FHFA which regulates and is currently conservator for the mortgage giants Fannie Mae and Freddie Mac has a similar structure. The decision could also put into question agencies overseen by boards or commissions established with political buffers. For example, the Federal Reserve's Board of Governors has members who are appointed to 14-year terms and are not removable by the president except for cause.

The decision, written by Chief Justice John Roberts, said that CFPB's structure vests too much power in the hands of one person, and that the president has broad authority to appoint and remove agency heads.

"The CFPB's single-Director structure contravenes this carefully calibrated system by vesting significant governmental power in the hands of a single individual who is neither elected by the people nor meaningfully controlled (through the threat of removal) by someone who is," Roberts wrote.

He also stated that the agency's structure "has no foothold in history or tradition" and violates the separation of powers. However, the court will allow the agency to continue to operate and did not make any rulings about the Dodd-Frank Act. One fear, when the challenges to the structure first began, was that an unconstitutional ruling would endanger the many decisions, settlements, and rulemakings the agency has made over a 9-year period. This decision leaves those actions and rules, such as the Qualified Mortgage rule intact.

Katie O'Donnell, writing in Politico, said the Bureau was polarizing from its start during the Great Recession. "with Democrats casting it as a long-overdue cop on the beat for consumers after the 2008 financial crisis and Republicans slamming the agency as an example of regulatory overreach.
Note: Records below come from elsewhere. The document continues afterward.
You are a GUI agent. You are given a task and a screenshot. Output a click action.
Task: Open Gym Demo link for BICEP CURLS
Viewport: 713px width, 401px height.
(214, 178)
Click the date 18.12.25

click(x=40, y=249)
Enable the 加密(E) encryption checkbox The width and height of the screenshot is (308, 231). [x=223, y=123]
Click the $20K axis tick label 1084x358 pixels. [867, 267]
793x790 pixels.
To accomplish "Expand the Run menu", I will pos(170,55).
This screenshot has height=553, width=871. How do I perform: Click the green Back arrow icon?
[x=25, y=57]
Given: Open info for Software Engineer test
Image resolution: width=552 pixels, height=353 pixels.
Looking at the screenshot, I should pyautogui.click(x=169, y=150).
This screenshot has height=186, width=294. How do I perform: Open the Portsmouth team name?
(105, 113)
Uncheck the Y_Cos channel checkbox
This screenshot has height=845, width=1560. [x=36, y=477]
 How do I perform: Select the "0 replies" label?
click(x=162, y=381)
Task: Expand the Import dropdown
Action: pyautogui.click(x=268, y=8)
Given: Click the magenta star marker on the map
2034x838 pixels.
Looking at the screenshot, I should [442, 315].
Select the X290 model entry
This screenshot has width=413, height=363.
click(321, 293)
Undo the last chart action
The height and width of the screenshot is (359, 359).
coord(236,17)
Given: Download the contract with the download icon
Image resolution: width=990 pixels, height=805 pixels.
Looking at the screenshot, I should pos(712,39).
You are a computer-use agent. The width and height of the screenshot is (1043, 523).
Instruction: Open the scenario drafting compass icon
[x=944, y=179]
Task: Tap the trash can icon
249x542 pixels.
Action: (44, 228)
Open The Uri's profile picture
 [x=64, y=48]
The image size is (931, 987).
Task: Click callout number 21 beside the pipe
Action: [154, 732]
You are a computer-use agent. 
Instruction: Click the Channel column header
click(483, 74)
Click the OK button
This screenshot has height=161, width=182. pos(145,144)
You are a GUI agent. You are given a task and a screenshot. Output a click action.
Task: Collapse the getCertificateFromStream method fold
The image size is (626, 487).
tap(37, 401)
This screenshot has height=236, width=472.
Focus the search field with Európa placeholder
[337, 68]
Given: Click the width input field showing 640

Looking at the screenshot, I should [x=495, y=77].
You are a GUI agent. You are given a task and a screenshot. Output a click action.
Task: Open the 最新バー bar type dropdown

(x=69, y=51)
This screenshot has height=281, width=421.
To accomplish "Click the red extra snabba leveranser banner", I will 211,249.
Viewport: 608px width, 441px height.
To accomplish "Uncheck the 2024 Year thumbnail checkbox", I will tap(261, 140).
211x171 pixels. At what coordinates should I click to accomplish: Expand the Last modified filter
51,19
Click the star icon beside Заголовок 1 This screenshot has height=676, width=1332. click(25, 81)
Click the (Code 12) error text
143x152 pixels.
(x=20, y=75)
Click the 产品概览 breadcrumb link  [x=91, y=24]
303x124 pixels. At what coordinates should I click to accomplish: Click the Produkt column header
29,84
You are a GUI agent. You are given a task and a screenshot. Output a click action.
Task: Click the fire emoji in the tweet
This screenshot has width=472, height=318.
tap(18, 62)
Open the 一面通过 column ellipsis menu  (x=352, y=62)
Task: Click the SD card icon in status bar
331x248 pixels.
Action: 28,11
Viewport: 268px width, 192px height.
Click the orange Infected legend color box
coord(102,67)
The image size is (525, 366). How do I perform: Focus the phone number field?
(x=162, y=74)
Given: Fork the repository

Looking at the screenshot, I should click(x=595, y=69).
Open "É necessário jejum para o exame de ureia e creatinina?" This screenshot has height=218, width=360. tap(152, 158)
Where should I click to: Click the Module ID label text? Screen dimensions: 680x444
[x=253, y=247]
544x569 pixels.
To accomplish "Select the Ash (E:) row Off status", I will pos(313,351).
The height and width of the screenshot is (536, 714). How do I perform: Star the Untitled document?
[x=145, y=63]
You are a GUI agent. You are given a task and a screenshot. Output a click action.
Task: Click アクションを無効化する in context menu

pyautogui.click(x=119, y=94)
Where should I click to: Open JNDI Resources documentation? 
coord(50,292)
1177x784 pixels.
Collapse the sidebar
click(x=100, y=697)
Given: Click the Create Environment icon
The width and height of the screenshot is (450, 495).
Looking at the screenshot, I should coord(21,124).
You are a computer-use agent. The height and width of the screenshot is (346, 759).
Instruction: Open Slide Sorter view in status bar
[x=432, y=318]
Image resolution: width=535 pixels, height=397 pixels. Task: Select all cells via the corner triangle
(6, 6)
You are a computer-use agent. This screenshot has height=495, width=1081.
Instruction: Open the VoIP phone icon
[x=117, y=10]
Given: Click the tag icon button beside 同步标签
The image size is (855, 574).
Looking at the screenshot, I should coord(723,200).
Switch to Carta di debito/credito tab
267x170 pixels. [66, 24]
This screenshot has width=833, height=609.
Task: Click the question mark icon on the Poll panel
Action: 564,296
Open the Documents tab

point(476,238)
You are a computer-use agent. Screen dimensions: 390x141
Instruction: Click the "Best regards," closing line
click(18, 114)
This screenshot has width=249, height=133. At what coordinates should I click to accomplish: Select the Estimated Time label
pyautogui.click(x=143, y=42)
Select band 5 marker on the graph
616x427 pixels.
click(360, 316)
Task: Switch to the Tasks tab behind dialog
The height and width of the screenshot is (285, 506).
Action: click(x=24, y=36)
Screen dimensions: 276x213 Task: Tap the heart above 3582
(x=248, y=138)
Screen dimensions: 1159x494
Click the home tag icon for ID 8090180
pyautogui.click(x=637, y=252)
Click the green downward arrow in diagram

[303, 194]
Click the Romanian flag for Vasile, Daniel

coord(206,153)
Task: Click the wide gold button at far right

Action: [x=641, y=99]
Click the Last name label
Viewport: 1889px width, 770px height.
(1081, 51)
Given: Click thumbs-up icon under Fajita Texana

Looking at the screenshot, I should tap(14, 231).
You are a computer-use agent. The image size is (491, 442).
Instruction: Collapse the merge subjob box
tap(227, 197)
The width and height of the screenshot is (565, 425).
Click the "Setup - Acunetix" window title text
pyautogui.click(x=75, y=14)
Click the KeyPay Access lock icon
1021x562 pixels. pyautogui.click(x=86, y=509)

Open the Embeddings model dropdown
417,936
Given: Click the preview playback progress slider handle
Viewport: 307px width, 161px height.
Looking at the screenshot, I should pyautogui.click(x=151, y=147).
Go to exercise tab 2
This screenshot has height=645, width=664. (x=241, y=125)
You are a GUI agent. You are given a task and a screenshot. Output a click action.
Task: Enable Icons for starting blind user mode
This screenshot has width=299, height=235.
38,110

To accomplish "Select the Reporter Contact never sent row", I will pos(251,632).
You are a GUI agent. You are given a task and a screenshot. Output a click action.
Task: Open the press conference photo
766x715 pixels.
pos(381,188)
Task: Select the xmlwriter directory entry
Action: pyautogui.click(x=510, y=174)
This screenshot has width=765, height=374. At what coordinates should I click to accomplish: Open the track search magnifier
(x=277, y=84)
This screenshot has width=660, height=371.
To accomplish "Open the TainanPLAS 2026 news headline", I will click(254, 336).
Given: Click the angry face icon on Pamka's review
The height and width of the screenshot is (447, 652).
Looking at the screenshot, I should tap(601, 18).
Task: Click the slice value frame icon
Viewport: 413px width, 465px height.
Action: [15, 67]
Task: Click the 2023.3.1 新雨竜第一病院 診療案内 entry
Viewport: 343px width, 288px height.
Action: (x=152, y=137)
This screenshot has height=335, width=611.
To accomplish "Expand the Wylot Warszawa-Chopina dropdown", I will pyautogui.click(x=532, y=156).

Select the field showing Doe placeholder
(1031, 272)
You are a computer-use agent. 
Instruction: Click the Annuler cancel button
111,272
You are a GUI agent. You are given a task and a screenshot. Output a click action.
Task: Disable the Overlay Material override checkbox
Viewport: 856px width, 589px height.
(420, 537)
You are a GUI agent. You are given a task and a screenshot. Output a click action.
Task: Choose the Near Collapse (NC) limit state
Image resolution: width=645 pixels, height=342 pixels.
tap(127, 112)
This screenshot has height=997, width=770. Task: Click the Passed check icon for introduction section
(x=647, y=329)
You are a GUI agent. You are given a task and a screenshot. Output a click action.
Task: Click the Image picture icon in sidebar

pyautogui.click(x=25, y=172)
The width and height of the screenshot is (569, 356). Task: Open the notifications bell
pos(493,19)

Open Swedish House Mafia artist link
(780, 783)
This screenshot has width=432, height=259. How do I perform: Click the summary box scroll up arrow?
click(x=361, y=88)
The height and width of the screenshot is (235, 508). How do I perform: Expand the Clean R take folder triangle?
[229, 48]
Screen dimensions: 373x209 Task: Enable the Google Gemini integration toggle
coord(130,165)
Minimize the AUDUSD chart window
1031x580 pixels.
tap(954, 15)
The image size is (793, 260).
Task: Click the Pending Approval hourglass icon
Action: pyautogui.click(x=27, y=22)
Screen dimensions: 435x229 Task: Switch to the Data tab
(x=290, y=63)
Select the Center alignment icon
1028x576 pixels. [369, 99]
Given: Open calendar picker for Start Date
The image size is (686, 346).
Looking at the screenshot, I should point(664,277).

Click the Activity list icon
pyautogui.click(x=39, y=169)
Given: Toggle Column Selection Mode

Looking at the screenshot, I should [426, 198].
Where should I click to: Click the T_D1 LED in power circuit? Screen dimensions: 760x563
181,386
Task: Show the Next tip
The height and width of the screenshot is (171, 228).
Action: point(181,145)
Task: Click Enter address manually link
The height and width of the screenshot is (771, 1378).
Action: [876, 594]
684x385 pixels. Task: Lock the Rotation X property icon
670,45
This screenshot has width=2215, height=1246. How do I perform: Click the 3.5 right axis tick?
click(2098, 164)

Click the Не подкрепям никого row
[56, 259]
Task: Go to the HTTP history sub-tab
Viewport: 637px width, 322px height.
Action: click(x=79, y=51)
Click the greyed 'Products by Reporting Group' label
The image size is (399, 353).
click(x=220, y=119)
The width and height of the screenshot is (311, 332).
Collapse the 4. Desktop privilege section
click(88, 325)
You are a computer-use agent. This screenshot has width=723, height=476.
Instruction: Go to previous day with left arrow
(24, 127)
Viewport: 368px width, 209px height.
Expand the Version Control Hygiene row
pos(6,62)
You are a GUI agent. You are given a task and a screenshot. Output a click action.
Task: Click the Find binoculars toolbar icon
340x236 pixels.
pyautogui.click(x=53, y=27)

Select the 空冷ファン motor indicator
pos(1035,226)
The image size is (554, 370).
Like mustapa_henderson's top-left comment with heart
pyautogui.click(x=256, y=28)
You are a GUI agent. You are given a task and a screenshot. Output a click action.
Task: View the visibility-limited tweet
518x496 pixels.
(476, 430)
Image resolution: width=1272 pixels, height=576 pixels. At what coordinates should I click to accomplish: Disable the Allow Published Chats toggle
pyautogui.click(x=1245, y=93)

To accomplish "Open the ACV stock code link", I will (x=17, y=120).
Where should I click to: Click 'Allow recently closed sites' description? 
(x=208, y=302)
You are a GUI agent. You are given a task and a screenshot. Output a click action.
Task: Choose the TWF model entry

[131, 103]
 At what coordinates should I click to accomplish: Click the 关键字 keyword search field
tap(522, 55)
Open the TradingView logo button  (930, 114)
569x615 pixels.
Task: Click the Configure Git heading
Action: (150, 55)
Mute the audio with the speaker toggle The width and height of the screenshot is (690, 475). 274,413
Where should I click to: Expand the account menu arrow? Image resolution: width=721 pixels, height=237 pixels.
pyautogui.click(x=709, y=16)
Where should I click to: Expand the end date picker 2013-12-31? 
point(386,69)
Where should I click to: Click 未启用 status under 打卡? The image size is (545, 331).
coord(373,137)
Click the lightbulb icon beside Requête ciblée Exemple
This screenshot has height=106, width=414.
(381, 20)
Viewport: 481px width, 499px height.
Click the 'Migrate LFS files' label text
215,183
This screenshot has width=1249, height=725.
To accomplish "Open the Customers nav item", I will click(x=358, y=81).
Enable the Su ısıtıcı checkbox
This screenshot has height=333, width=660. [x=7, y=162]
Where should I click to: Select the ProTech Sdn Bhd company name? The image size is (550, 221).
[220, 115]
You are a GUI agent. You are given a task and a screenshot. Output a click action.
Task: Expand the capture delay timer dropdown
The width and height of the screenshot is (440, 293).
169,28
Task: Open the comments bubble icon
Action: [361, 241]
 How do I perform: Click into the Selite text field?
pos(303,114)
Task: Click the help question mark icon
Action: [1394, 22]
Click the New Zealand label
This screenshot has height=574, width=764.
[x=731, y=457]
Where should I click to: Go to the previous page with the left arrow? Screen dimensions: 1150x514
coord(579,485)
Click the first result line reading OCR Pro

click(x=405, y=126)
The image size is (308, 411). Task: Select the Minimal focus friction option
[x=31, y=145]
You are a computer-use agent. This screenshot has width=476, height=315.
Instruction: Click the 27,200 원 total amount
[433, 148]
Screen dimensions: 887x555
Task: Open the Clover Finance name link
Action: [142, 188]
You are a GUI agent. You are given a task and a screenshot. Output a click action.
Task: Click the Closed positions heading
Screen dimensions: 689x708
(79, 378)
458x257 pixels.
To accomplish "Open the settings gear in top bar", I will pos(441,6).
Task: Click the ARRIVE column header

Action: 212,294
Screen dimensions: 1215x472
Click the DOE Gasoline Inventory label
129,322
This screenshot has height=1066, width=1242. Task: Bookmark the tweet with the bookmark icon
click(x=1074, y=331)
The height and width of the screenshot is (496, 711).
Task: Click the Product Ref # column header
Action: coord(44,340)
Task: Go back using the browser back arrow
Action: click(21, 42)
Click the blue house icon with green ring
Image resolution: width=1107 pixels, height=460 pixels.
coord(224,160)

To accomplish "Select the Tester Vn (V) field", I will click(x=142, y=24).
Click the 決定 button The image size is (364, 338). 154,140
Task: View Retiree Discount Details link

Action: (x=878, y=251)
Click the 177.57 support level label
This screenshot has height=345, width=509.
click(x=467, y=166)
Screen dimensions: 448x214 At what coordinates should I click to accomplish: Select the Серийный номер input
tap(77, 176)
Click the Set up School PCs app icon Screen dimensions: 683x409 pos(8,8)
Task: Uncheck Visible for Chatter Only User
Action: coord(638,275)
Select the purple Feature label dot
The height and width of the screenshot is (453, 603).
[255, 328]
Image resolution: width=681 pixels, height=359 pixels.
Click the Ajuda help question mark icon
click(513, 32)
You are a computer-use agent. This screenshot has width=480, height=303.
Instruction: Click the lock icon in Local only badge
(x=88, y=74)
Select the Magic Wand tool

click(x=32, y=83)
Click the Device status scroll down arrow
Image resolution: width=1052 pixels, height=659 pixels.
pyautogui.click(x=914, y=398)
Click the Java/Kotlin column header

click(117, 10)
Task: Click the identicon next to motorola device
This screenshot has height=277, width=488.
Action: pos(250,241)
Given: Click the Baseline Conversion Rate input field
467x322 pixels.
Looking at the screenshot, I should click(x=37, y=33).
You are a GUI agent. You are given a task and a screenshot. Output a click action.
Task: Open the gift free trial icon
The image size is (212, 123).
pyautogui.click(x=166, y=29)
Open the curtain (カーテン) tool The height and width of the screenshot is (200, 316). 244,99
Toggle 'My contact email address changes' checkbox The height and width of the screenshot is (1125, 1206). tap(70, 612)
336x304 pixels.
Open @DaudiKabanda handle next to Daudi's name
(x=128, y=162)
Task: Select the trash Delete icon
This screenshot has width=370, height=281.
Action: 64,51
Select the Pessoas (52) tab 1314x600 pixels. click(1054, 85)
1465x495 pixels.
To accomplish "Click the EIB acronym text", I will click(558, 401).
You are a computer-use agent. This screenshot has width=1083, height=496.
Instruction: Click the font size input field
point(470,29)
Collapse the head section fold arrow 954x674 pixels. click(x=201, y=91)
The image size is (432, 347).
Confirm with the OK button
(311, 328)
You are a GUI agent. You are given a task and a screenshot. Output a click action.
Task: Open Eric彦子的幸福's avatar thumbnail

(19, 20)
"Yet where Democrats see independence, Republicans see a lack of accountability. Republicans have long sought to overhaul the agency's single-director structure and replace it with a bipartisan commission akin to the leadership of other financial regulators. GOP attacks have abated since Trump put his own people in charge of the bureau, but the leadership issue has never been resolved."

The current director, Kathy Kraninger, was appointed by President Trump after the first director, Richard Cordray, resigned in 2017 to run for governor of Ohio. That provoked a court battle after Mick Mulvaney, the Director of the Office of Management and Budget, was appointed acting director. The Dodd-Frank Act sets up an order of succession for the Bureau, authorizing the assistant director to act as director until the Senate can confirm the President's next appointment. Kraninger was Mulvaney's assistant at OMB.

The Supreme Court ruling does set up an interesting scenario. Kraninger previously had a good chance to fill out her five-year term. She now has to assume her appointment, which was highly controversial at the time, will not outlast the current administration should the White House turn over in January. Given the recent history of presidential appointments, she also has to worry she won't last even that long.